Written request: Convert the data below into a Markdown table with two columns, No. and Text. Put each line in its own numbered row and skip blank lines.

##### Records for processing #####

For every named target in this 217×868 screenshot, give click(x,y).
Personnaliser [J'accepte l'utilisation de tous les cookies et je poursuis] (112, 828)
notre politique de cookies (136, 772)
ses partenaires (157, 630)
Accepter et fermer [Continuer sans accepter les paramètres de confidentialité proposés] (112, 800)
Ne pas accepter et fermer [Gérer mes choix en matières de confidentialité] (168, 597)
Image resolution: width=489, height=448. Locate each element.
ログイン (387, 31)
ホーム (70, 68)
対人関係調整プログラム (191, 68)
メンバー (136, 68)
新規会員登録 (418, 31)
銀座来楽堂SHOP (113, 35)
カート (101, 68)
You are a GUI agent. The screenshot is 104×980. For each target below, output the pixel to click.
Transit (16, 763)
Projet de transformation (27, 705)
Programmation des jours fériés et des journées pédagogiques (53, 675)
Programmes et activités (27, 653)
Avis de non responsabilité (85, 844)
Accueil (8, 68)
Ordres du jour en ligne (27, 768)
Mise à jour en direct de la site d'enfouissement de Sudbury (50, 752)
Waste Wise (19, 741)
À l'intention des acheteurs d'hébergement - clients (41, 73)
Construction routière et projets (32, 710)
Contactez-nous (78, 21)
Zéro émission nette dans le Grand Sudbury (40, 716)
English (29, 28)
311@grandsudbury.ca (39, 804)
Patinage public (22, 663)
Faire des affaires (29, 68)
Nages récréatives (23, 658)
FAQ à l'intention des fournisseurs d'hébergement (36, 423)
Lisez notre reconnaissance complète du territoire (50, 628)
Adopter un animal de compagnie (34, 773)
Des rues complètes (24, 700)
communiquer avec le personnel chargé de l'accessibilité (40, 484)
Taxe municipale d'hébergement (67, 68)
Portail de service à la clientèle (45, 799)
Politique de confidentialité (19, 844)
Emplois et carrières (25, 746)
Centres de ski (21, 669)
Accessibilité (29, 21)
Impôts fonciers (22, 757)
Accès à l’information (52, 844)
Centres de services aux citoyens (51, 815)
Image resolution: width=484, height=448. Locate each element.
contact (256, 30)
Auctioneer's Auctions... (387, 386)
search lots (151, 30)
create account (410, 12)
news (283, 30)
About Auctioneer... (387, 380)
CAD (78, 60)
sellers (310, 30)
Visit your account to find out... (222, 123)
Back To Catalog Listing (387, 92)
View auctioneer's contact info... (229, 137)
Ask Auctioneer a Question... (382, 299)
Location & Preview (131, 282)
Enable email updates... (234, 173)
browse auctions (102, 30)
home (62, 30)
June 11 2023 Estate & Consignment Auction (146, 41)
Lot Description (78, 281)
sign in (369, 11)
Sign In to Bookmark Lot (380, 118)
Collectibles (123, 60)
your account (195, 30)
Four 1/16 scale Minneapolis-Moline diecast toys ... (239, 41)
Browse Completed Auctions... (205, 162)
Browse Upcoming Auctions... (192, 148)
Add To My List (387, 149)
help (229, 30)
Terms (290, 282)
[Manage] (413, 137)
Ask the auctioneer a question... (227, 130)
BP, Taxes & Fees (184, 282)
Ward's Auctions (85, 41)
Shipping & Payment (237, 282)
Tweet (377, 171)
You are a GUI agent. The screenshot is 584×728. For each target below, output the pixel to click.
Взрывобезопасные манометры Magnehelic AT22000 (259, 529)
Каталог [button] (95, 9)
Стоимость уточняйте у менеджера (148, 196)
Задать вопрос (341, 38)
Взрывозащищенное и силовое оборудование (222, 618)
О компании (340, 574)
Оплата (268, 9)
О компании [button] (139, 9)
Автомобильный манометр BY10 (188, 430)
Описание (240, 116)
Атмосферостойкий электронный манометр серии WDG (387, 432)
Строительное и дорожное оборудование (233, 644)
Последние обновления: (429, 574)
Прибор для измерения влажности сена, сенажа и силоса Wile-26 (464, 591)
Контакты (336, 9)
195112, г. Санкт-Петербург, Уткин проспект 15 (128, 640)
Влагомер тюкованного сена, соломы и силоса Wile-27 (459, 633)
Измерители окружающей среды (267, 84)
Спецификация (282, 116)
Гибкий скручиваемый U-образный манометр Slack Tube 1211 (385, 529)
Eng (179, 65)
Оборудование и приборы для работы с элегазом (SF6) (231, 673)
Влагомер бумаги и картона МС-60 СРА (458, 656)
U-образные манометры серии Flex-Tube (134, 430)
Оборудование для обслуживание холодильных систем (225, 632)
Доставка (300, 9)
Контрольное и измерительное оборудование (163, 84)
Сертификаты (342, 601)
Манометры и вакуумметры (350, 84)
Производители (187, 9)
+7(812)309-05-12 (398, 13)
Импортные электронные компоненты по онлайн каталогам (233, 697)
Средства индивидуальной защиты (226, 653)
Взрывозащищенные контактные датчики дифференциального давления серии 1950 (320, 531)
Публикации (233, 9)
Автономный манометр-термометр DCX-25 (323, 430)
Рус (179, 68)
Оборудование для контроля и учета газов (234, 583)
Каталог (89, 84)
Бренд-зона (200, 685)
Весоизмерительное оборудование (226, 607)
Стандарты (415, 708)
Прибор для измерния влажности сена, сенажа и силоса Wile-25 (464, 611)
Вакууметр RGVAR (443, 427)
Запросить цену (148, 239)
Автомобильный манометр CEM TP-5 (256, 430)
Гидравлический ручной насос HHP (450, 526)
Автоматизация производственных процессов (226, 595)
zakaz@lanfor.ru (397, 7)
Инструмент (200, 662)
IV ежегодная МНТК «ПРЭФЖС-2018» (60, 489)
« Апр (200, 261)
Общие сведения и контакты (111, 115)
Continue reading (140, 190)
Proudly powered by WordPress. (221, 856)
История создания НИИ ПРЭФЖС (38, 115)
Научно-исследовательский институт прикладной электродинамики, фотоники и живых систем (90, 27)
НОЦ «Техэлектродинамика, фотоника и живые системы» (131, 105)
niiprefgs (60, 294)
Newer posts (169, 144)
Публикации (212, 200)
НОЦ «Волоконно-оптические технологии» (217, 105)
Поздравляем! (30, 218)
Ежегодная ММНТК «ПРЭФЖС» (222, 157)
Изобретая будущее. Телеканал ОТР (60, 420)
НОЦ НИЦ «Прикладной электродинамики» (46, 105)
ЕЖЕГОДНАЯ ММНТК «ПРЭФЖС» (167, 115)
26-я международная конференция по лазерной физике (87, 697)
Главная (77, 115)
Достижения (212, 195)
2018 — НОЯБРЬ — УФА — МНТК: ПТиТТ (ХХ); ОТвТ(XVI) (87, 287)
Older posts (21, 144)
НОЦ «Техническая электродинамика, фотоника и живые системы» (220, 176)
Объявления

#####

Solution for this problem:
| No. | Text |
|---|---|
| 1 | For every named target in this 217×868 screenshot, give click(x,y). |
| 2 | Personnaliser [J'accepte l'utilisation de tous les cookies et je poursuis] (112, 828) |
| 3 | notre politique de cookies (136, 772) |
| 4 | ses partenaires (157, 630) |
| 5 | Accepter et fermer [Continuer sans accepter les paramètres de confidentialité proposés] (112, 800) |
| 6 | Ne pas accepter et fermer [Gérer mes choix en matières de confidentialité] (168, 597) |
| 7 | Image resolution: width=489, height=448. Locate each element. |
| 8 | ログイン (387, 31) |
| 9 | ホーム (70, 68) |
| 10 | 対人関係調整プログラム (191, 68) |
| 11 | メンバー (136, 68) |
| 12 | 新規会員登録 (418, 31) |
| 13 | 銀座来楽堂SHOP (113, 35) |
| 14 | カート (101, 68) |
| 15 | You are a GUI agent. The screenshot is 104×980. For each target below, output the pixel to click. |
| 16 | Transit (16, 763) |
| 17 | Projet de transformation (27, 705) |
| 18 | Programmation des jours fériés et des journées pédagogiques (53, 675) |
| 19 | Programmes et activités (27, 653) |
| 20 | Avis de non responsabilité (85, 844) |
| 21 | Accueil (8, 68) |
| 22 | Ordres du jour en ligne (27, 768) |
| 23 | Mise à jour en direct de la site d'enfouissement de Sudbury (50, 752) |
| 24 | Waste Wise (19, 741) |
| 25 | À l'intention des acheteurs d'hébergement - clients (41, 73) |
| 26 | Construction routière et projets (32, 710) |
| 27 | Contactez-nous (78, 21) |
| 28 | Zéro émission nette dans le Grand Sudbury (40, 716) |
| 29 | English (29, 28) |
| 30 | 311@grandsudbury.ca (39, 804) |
| 31 | Patinage public (22, 663) |
| 32 | Faire des affaires (29, 68) |
| 33 | Nages récréatives (23, 658) |
| 34 | FAQ à l'intention des fournisseurs d'hébergement (36, 423) |
| 35 | Lisez notre reconnaissance complète du territoire (50, 628) |
| 36 | Adopter un animal de compagnie (34, 773) |
| 37 | Des rues complètes (24, 700) |
| 38 | communiquer avec le personnel chargé de l'accessibilité (40, 484) |
| 39 | Taxe municipale d'hébergement (67, 68) |
| 40 | Portail de service à la clientèle (45, 799) |
| 41 | Politique de confidentialité (19, 844) |
| 42 | Emplois et carrières (25, 746) |
| 43 | Centres de ski (21, 669) |
| 44 | Accessibilité (29, 21) |
| 45 | Impôts fonciers (22, 757) |
| 46 | Accès à l’information (52, 844) |
| 47 | Centres de services aux citoyens (51, 815) |
| 48 | Image resolution: width=484, height=448. Locate each element. |
| 49 | contact (256, 30) |
| 50 | Auctioneer's Auctions... (387, 386) |
| 51 | search lots (151, 30) |
| 52 | create account (410, 12) |
| 53 | news (283, 30) |
| 54 | About Auctioneer... (387, 380) |
| 55 | CAD (78, 60) |
| 56 | sellers (310, 30) |
| 57 | Visit your account to find out... (222, 123) |
| 58 | Back To Catalog Listing (387, 92) |
| 59 | View auctioneer's contact info... (229, 137) |
| 60 | Ask Auctioneer a Question... (382, 299) |
| 61 | Location & Preview (131, 282) |
| 62 | Enable email updates... (234, 173) |
| 63 | browse auctions (102, 30) |
| 64 | home (62, 30) |
| 65 | June 11 2023 Estate & Consignment Auction (146, 41) |
| 66 | Lot Description (78, 281) |
| 67 | sign in (369, 11) |
| 68 | Sign In to Bookmark Lot (380, 118) |
| 69 | Collectibles (123, 60) |
| 70 | your account (195, 30) |
| 71 | Four 1/16 scale Minneapolis-Moline diecast toys ... (239, 41) |
| 72 | Browse Completed Auctions... (205, 162) |
| 73 | Browse Upcoming Auctions... (192, 148) |
| 74 | Add To My List (387, 149) |
| 75 | help (229, 30) |
| 76 | Terms (290, 282) |
| 77 | [Manage] (413, 137) |
| 78 | Ask the auctioneer a question... (227, 130) |
| 79 | BP, Taxes & Fees (184, 282) |
| 80 | Ward's Auctions (85, 41) |
| 81 | Shipping & Payment (237, 282) |
| 82 | Tweet (377, 171) |
| 83 | You are a GUI agent. The screenshot is 584×728. For each target below, output the pixel to click. |
| 84 | Взрывобезопасные манометры Magnehelic AT22000 (259, 529) |
| 85 | Каталог [button] (95, 9) |
| 86 | Стоимость уточняйте у менеджера (148, 196) |
| 87 | Задать вопрос (341, 38) |
| 88 | Взрывозащищенное и силовое оборудование (222, 618) |
| 89 | О компании (340, 574) |
| 90 | Оплата (268, 9) |
| 91 | О компании [button] (139, 9) |
| 92 | Автомобильный манометр BY10 (188, 430) |
| 93 | Описание (240, 116) |
| 94 | Атмосферостойкий электронный манометр серии WDG (387, 432) |
| 95 | Строительное и дорожное оборудование (233, 644) |
| 96 | Последние обновления: (429, 574) |
| 97 | Прибор для измерения влажности сена, сенажа и силоса Wile-26 (464, 591) |
| 98 | Контакты (336, 9) |
| 99 | 195112, г. Санкт-Петербург, Уткин проспект 15 (128, 640) |
| 100 | Влагомер тюкованного сена, соломы и силоса Wile-27 (459, 633) |
| 101 | Измерители окружающей среды (267, 84) |
| 102 | Спецификация (282, 116) |
| 103 | Гибкий скручиваемый U-образный манометр Slack Tube 1211 (385, 529) |
| 104 | Eng (179, 65) |
| 105 | Оборудование и приборы для работы с элегазом (SF6) (231, 673) |
| 106 | Влагомер бумаги и картона МС-60 СРА (458, 656) |
| 107 | U-образные манометры серии Flex-Tube (134, 430) |
| 108 | Оборудование для обслуживание холодильных систем (225, 632) |
| 109 | Доставка (300, 9) |
| 110 | Контрольное и измерительное оборудование (163, 84) |
| 111 | Сертификаты (342, 601) |
| 112 | Манометры и вакуумметры (350, 84) |
| 113 | Производители (187, 9) |
| 114 | +7(812)309-05-12 (398, 13) |
| 115 | Импортные электронные компоненты по онлайн каталогам (233, 697) |
| 116 | Средства индивидуальной защиты (226, 653) |
| 117 | Взрывозащищенные контактные датчики дифференциального давления серии 1950 (320, 531) |
| 118 | Публикации (233, 9) |
| 119 | Автономный манометр-термометр DCX-25 (323, 430) |
| 120 | Рус (179, 68) |
| 121 | Оборудование для контроля и учета газов (234, 583) |
| 122 | Каталог (89, 84) |
| 123 | Бренд-зона (200, 685) |
| 124 | Весоизмерительное оборудование (226, 607) |
| 125 | Стандарты (415, 708) |
| 126 | Прибор для измерния влажности сена, сенажа и силоса Wile-25 (464, 611) |
| 127 | Вакууметр RGVAR (443, 427) |
| 128 | Запросить цену (148, 239) |
| 129 | Автомобильный манометр CEM TP-5 (256, 430) |
| 130 | Гидравлический ручной насос HHP (450, 526) |
| 131 | Автоматизация производственных процессов (226, 595) |
| 132 | zakaz@lanfor.ru (397, 7) |
| 133 | Инструмент (200, 662) |
| 134 | IV ежегодная МНТК «ПРЭФЖС-2018» (60, 489) |
| 135 | « Апр (200, 261) |
| 136 | Общие сведения и контакты (111, 115) |
| 137 | Continue reading (140, 190) |
| 138 | Proudly powered by WordPress. (221, 856) |
| 139 | История создания НИИ ПРЭФЖС (38, 115) |
| 140 | Научно-исследовательский институт прикладной электродинамики, фотоники и живых систем (90, 27) |
| 141 | НОЦ «Техэлектродинамика, фотоника и живые системы» (131, 105) |
| 142 | niiprefgs (60, 294) |
| 143 | Newer posts (169, 144) |
| 144 | Публикации (212, 200) |
| 145 | НОЦ «Волоконно-оптические технологии» (217, 105) |
| 146 | Поздравляем! (30, 218) |
| 147 | Ежегодная ММНТК «ПРЭФЖС» (222, 157) |
| 148 | Изобретая будущее. Телеканал ОТР (60, 420) |
| 149 | НОЦ НИЦ «Прикладной электродинамики» (46, 105) |
| 150 | ЕЖЕГОДНАЯ ММНТК «ПРЭФЖС» (167, 115) |
| 151 | 26-я международная конференция по лазерной физике (87, 697) |
| 152 | Главная (77, 115) |
| 153 | Достижения (212, 195) |
| 154 | 2018 — НОЯБРЬ — УФА — МНТК: ПТиТТ (ХХ); ОТвТ(XVI) (87, 287) |
| 155 | Older posts (21, 144) |
| 156 | НОЦ «Техническая электродинамика, фотоника и живые системы» (220, 176) |
| 157 | Объявления |